The origins of World Day of Prayer date back to the 19th century when Christian women of United States and Canada initiated a variety of cooperative activities in support of women’s involvement in mission at home and in other parts of the world. They encouraged one another to engage in personal prayer and to take leadership in communal prayer in their missionary associations. This emphasis on prayer gradually led to annual days and weeks of prayer across the country.

In 1927, women in the USA and Canada extended the invitation to their partners overseas to join in prayer. By 1930, this invitation had been accepted in at least 33 countries. The International Committee was formed in 1968. One of its first decisions was to agree a regular date for the annual World Day of Prayer. The first Friday in March each year was agreed as this date retaining a close proximity to Lent and the connection with prayer, self-denial and sacrifice. 
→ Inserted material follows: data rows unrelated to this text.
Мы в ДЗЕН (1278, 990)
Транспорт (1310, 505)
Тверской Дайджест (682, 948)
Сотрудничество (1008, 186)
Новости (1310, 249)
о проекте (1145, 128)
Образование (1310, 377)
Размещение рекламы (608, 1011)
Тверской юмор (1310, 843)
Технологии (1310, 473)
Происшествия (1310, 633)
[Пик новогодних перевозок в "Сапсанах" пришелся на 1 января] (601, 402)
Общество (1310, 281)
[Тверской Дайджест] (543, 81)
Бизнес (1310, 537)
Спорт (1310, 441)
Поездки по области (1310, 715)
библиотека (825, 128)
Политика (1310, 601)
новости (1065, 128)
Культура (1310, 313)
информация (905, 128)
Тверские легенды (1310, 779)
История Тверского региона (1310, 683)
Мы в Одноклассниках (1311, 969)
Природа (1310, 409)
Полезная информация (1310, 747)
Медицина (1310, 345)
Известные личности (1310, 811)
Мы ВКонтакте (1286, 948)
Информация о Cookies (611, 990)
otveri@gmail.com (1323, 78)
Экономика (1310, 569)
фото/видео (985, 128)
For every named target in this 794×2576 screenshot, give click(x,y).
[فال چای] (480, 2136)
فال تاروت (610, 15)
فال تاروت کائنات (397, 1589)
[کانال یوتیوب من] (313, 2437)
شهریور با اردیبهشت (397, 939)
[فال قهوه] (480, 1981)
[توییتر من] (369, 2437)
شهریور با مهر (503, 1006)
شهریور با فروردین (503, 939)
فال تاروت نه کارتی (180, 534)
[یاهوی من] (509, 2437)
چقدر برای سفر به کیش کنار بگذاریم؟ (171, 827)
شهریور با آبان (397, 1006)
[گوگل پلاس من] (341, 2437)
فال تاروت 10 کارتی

On this day, women gather to pray with women from a different country. A theme developed by the WDP Committee inspires informed prayer and prayerful action.

Church Altar

WDP in Ireland

World Day of Prayer was introduced to Ireland by two former missionaries to Manchuria, Caroline Lyle and Rosa Hudson. The first Irish World Day of Prayer services were held in Dublin, Dun Laoghaire and Greystones in 1934.

Ireland was part of the writing group for the 1945 service on the theme of “That Ye Should Show Forth The Praises Of Him Who Hath Called You Out Of Darkness Into His Marvellous Light.”

In 1964, the National Committee of the Republic of Ireland was recognised by the International Committee, two years after it had started editing its own services.

In 1973, twenty members of the Catholic Women’s Federation attended a service in Dublin. Following that, two Catholic women joined the National Committee.

Ireland wrote the 1982 service. Women from all over the island of Ireland prepared the theme “The People of God – Gathered for Worship, Scattered for Service.” The international symbol was developed by the women of Ireland in that year: its design is made up of arrows converging from the four points of the compass, persons kneeling in prayer, the Celtic cross and the circle, representing the world and unity through diversity.

From 1982 to 1990, Mary Breslin from Dublin served on the WDP International Executive Committee.

Ireland’s Silver Jubilee Celebration was held in the National Concert Hall in 1984. Three years later, the Worldwide Centenary was celebrated in the same venue.

In 1982, the first radio broadcast of the service took place from Abbey Presbyterian Church in Dublin.
Since 2000, the service has been televised from the RTE studios on a Sunday in February.